Das Landgericht hat mit dem angefochtenen Urteil die Klage abgewiesen und die Kosten – soweit die Parteien diese übereinstimmend für erledigt erklärt haben – dem Beklagten auferlegt. Zur Begründung hat es im Wesentlichen ausgeführt, es könne dahingestellt bleiben, ob der Beklagte die streitgegenständlichen Äußerungen persönlich eingestellt habe oder dies durch einen seiner Freunde unter Benutzung des Facebook-Accounts des Beklagten erfolgt sei.

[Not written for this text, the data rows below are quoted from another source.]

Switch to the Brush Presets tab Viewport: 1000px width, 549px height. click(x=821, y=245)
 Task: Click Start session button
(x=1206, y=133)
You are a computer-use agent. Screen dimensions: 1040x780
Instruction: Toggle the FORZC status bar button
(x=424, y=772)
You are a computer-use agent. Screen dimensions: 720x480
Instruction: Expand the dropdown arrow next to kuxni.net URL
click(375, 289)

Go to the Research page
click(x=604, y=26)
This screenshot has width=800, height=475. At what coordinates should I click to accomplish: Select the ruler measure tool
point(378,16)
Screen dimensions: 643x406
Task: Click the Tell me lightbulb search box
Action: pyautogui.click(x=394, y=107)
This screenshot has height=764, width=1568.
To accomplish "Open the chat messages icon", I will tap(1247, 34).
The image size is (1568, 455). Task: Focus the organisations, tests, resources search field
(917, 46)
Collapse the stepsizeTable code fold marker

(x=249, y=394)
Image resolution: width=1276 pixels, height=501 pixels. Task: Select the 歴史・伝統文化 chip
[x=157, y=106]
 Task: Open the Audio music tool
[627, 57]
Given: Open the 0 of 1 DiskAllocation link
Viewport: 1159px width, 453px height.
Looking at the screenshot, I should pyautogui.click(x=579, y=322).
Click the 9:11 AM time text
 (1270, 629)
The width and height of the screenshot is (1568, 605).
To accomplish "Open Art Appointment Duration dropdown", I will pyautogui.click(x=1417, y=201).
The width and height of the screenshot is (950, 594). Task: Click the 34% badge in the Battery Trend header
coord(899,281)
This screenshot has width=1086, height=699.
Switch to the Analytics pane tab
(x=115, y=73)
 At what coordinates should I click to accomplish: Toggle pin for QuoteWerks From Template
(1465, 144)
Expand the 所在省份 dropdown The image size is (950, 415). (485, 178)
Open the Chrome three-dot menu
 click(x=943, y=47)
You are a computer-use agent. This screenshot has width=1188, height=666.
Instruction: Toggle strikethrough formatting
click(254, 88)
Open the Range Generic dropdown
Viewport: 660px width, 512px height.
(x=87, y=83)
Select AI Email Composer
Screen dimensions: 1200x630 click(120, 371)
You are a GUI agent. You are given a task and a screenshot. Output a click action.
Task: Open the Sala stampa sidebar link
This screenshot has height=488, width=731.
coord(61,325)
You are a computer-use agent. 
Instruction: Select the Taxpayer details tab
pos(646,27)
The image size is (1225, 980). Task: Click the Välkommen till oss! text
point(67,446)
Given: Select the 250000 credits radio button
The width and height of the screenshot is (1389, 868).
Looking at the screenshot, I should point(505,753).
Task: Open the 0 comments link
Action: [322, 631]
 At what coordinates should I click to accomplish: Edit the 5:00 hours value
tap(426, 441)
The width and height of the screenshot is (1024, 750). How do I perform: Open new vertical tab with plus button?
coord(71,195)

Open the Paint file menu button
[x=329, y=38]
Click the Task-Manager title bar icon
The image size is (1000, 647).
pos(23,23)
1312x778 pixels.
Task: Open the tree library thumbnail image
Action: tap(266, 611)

Denn es liege keine schwerwiegende Verletzung des Persönlichkeitsrechts des Klägers vor, die eine Geldentschädigung rechtfertige. Mangels eines Anspruchs in der Hauptsache stehe dem Kläger auch kein Anspruch gegen den Beklagten auf Ersatz seiner außergerichtlichen Rechtsanwaltskosten zu.

Hiergegen hat der Kläger Berufung eingelegt. Er rügt eine fehlerhafte Rechtsanwendung durch das Landgericht, welches für ihn völlig überraschend die Schwere der Verletzung seines Persönlichkeitsrechts verneint habe.

(Von der Darstellung der nachfolgenden Textpassagen wird abgesehen, die Red.) Der Kläger beantragt,

das Urteil des Landgerichts Wiesbaden vom 14.10.2015 – 5 O 73/14 – aufzuheben und

  1. den Beklagten zu verurteilen, an den Kläger ein angemessenes Schmerzensgeld, das der Höhe nach in das Ermessen des Gerichts gestellt wird, mindestens jedoch EUR 3.000,– zuzüglich Zinsen in Höhe von 5 Prozentpunkten über dem Basiszinssatz ab Rechtshängigkeit (20.6.2014) zu zahlen;
  2. den Beklagten zu verurteilen, dem Kläger EUR 414,50 nicht anrechenbare außergerichtliche Rechtsanwaltskosten zuzüglich Zinsen in Höhe von 5 Prozentpunkten über dem Basiszinssatz ab Rechtshängigkeit zu erstatten.

Der Beklagte beantragt,

die Berufung zurückzuweisen.

(Von der Darstellung der nachfolgenden Textpassagen wird abgesehen, die Red.)

 

Entscheidungsgründe

II.

Die Berufung des Klägers ist zulässig, insbesondere ist sie frist- und formgerecht eingelegt worden. In der Sache ist sie zum überwiegenden Teil begründet.

I.

Der Kläger kann von dem Beklagten eine Geldentschädigung in Höhe von EUR 3.000,– verlangen.

Zu Unrecht hat das Landgericht einen Anspruch des Klägers auf Zahlung einer Geldentschädigung gemäß §§ 823 Abs. 1 und 2, 1004 Abs. 1 BGB analog i.V.m. Art. 1 Abs. 1 und Art. 2 Abs. 1 GG; § 185 StGB verneint.

1. Zu Recht rügt die Berufung, das das Landgericht in den streitgegenständlichen Äußerungen keinen schwerwiegenden Eingriff in das allgemeine Persönlichkeitsrecht des Klägers gesehen hat.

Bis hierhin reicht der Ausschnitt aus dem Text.